After the Civil War, Belcher held several key positions for the U.S. Government and in Georgia politics. He was a revenue tax officer in Augusta, a Wilkes County representative for the 1868 Georgia Legislature and a member of the Georgia Constitutional Convention, also representing Wilkes County. Belcher was not expelled with his other colleagues in 1868 because he was so light skinned. In 1872, Belcher graduated from Howard University Law School (founded in 1868) and was one of the first graduates of Howard Law. He was admitted to the Washington D.C. bar following graduation. (His brother Eugene R. Belcher was also an early graduate of Howard University Law School.) Edwin Belcher also served as Macon, GA Postmaster and was working as a route agent between Atlanta and Augusta at the time of his death. Edwin Belcher married Ida and they had a 9-month infant named William S. Belcher (who would later go by Sumner) at the time of the 1870 census. 

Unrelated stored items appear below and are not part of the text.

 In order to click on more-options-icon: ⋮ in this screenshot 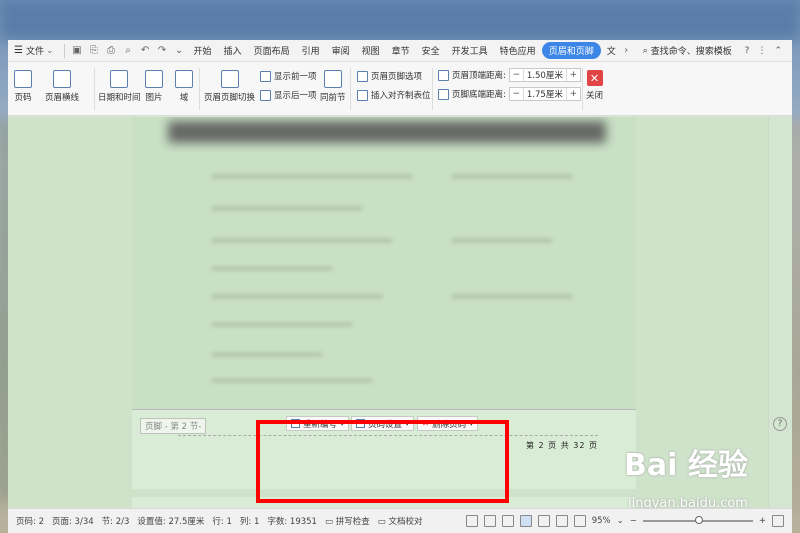, I will do `click(762, 51)`.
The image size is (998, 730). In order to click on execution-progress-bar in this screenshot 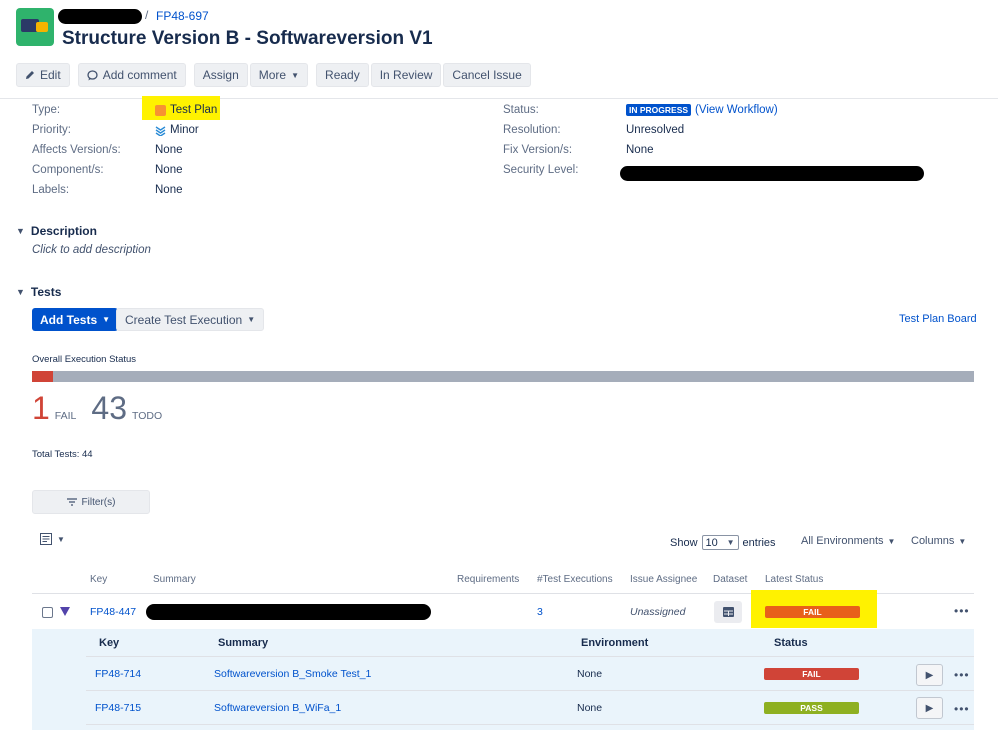, I will do `click(503, 376)`.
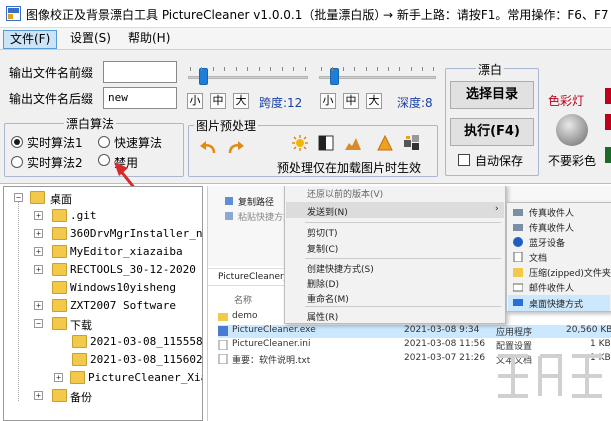 Image resolution: width=611 pixels, height=421 pixels. Describe the element at coordinates (340, 268) in the screenshot. I see `ctx-create-shortcut: 创建快捷方式(S)` at that location.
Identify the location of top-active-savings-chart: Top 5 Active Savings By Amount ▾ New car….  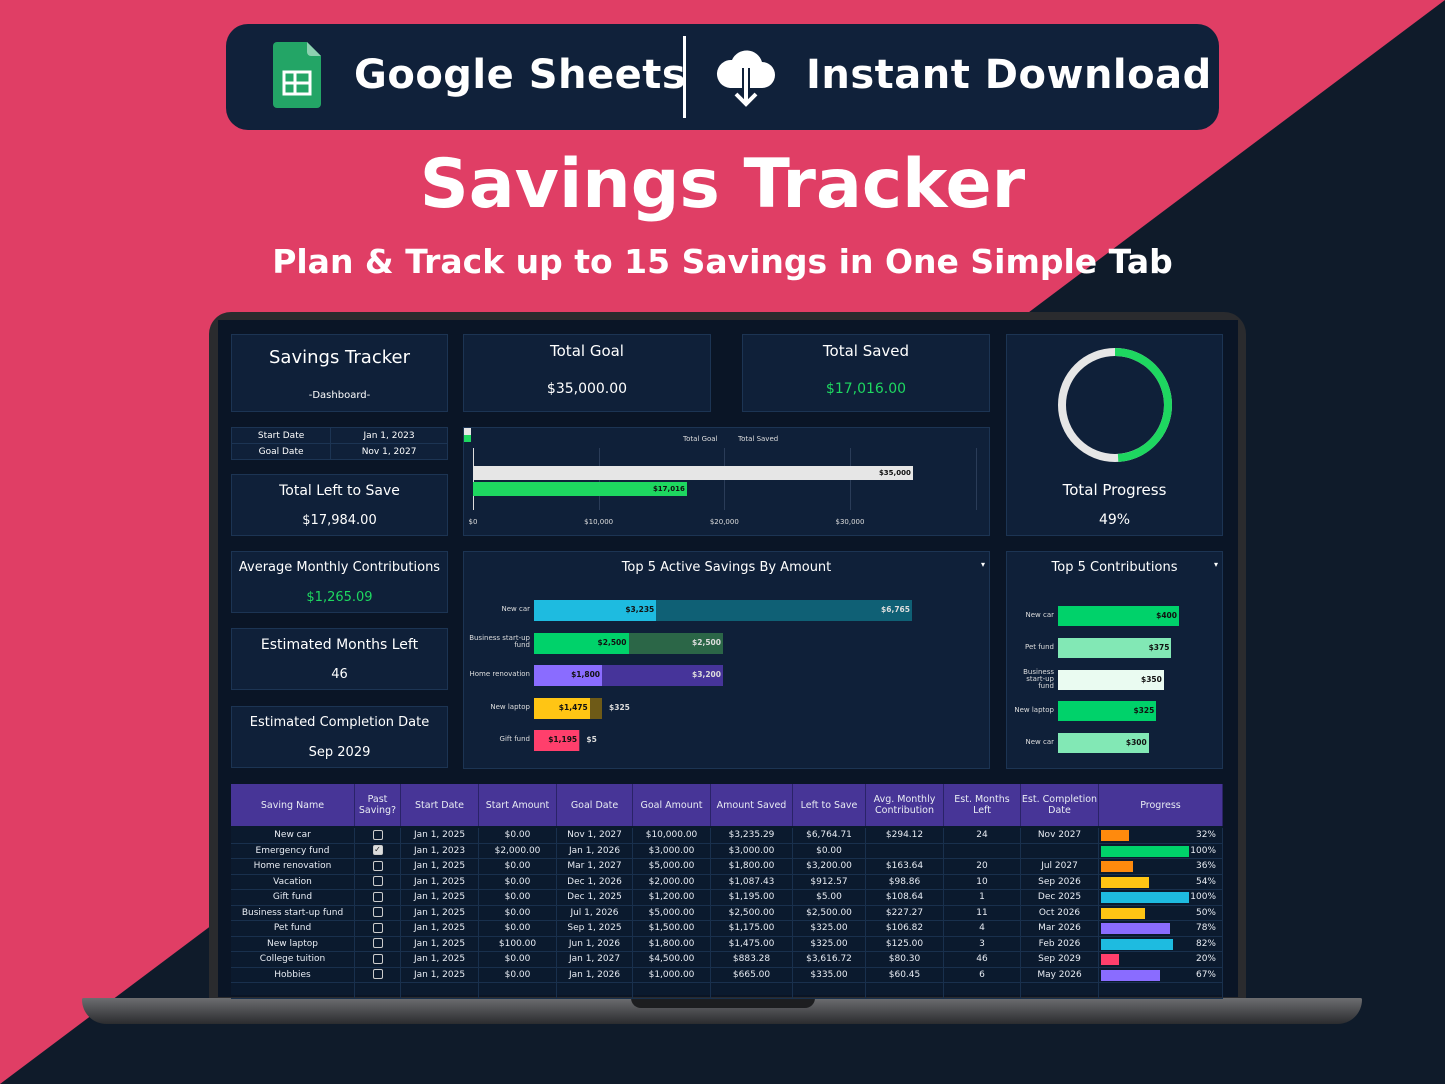
(726, 660).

Belcher died in Augusta, Georgia on January 7, 1883 at the age of 37 after a two-month long illness caused by typhoid-pneumonia. A special dispatch to the Chicago Tribune written in Atlanta, Georgia published Belcher’s obituary describing him as “without exception he was the most powerful debater and stump-speaker of his race in this section and probably in the South. His appearance was commanding, and his reputation as an orator was such like that of Bob Toombs, he never spoke to an empty seat.” Edwin Belcher’s death received national attention. News of his passing was published in the Chicago Tribune, The St. Louis Post-Dispatch, The St. Louis Globe-Democrat, Lewiston, Maine’s Sun-Journal, The Dayton Herald, The Savannah Morning News, and The Daily Chronicle of Knoxville, Tennessee. The Atlanta-based author concluded Belcher’s obituary saying, “His mother resides here.” Edwin Belcher is buried at Arlington National Cemetery in Arlington, Virginia.

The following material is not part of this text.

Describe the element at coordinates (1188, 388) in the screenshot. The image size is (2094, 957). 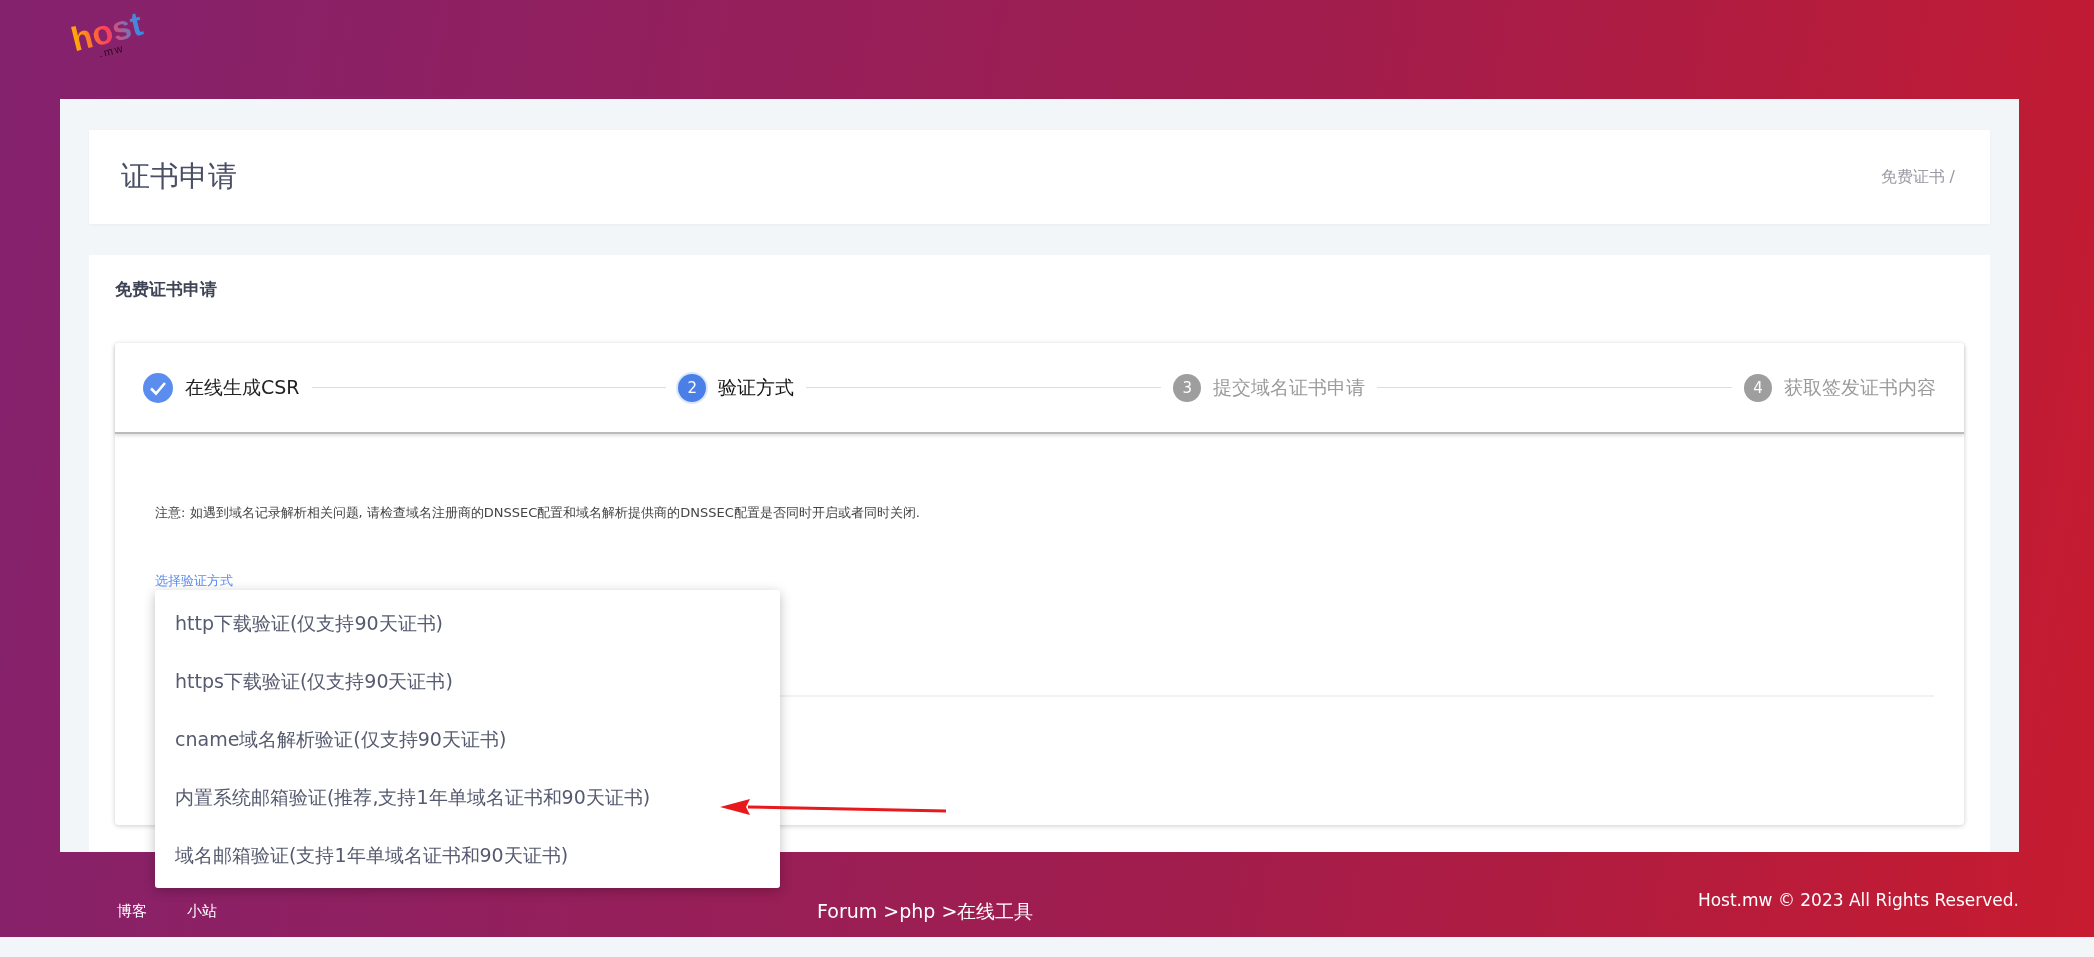
I see `step-number: 3` at that location.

Peter O’Neal-Baldwin County

Peter O’Neal was born around 1813. He attended the Georgia Educational Convention in Macon in May of 1867 along with many of his fellow future Assemblymen. He was elected to the Georgia House of Representatives in his mid 50s representing Baldwin County, home to Milledgeville, the capital of Georgia. In his time in the Assembly, he championed a bill to abolish the penitentiary system and another ensuring payment of wages due to agricultural laborers, most of whom were newly freed Black Georgians.

O’Neal continued to be a champion of labor rights for agricultural workers in the state beyond his time in the Assembly. In May 1887, a then elderly O’Neal hosted Hiram Hoover, a white Texan labor organizer, at his home in Milledgeville. Hoover gave two speeches to hundreds of Black agriculture workers, encouraging listeners to strike for a wage of $1.50, triple their customary compensation, and that they should organize. He issued a charter for his integrated union, Cooperative Workingmen, in Milledgeville and charged dues of 55 cents per person.

The local newspaper (and others throughout the country) picked up the story reporting Hiram Hoover was inciting violence among Black laborers and urging them to demand higher wages and “if what they demanded was not given then to use the torch to the white man’s house.” Whites retaliated against O’Neal, F.F. Boddie (a minister in the African Methodist Church) and Hoover. Hoover was shot while giving a speech at the black Methodist church on the outskirts of Milledgeville by several robed masked men who escaped on horseback and were never arrested. Hoover survived, but according to the June 2, 1887, Kansas Great Bend Register, the right side of his face was badly injured, and he lost an eye. No doctor in the vicinity would treat him.

On May 28, 1887, O’Neal and his family were preparing to move to Macon when a fire was set on their home. Mrs. O’Neal barely escaped.

At the time of the 1870 Census, O’Neal owned 300 in real estate and 100 in personal property. He was 57 and married to Mildred O’Neal, also 57, and they had two children living with them: Peter O’Neal, then 20, and Joel O’Neal, 17. His occupation is listed as “Rep. In Legislature.”